Collected data entries:
┄┄┄┄┄┄┄┄┄┄┄┄┄┄┄┄┄┄┄┄

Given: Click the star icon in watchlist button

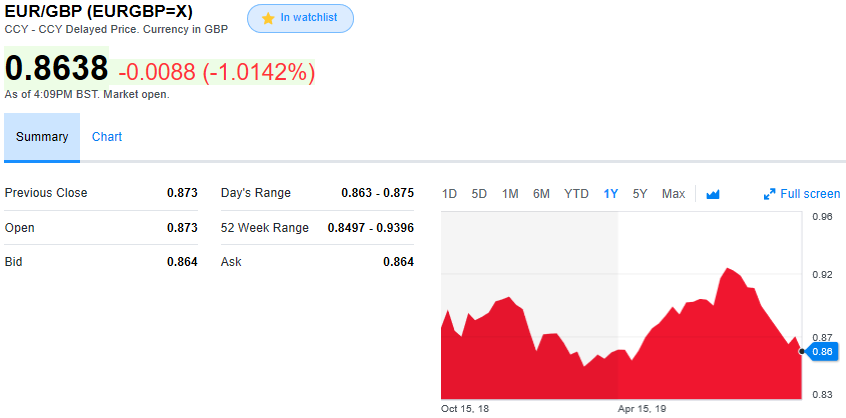Looking at the screenshot, I should [268, 19].
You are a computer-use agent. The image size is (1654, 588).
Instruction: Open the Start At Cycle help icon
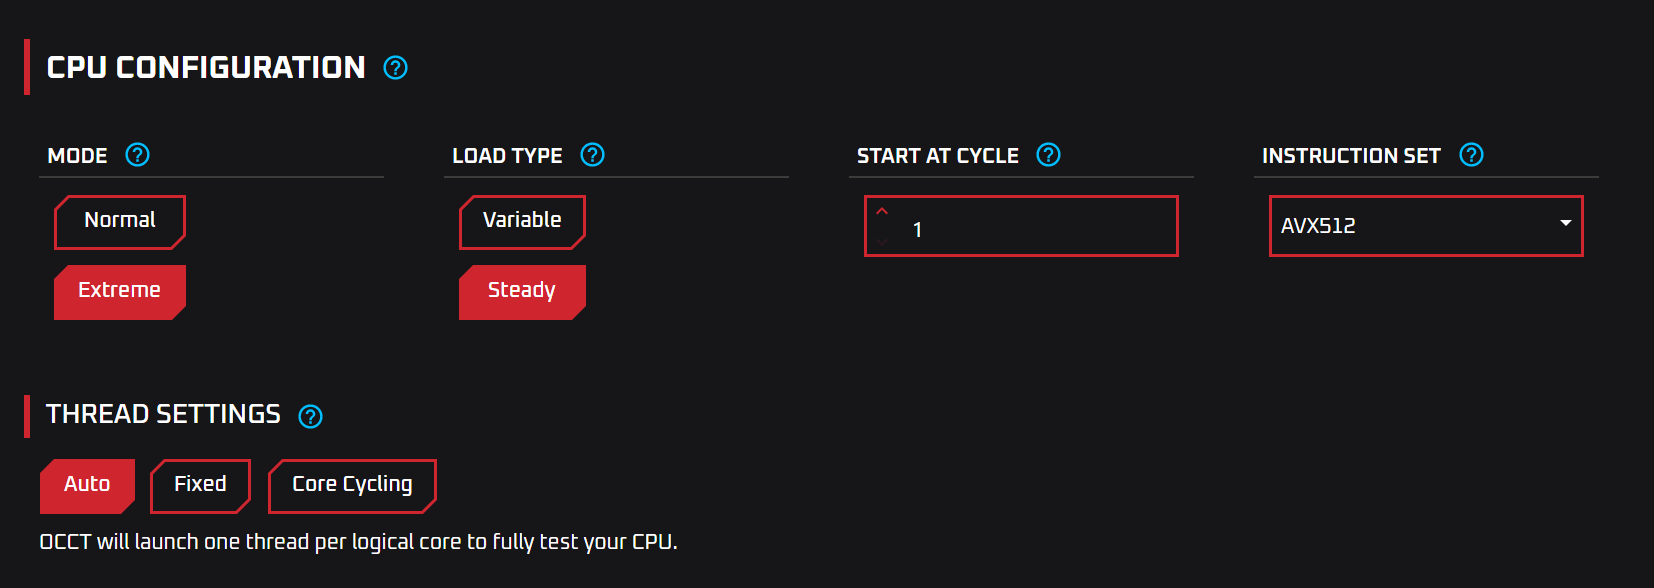click(x=1048, y=155)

┄┄┄┄┄┄┄┄┄┄┄┄┄┄┄┄┄┄┄┄

EXERCISE AIM: Repeat every record exactly, but not the pictures.

OUTPUT:
Given: Click the star icon in watchlist button

Looking at the screenshot, I should [268, 19].
You are a computer-use agent. The image size is (1654, 588).
Instruction: Open the Start At Cycle help icon
click(x=1048, y=155)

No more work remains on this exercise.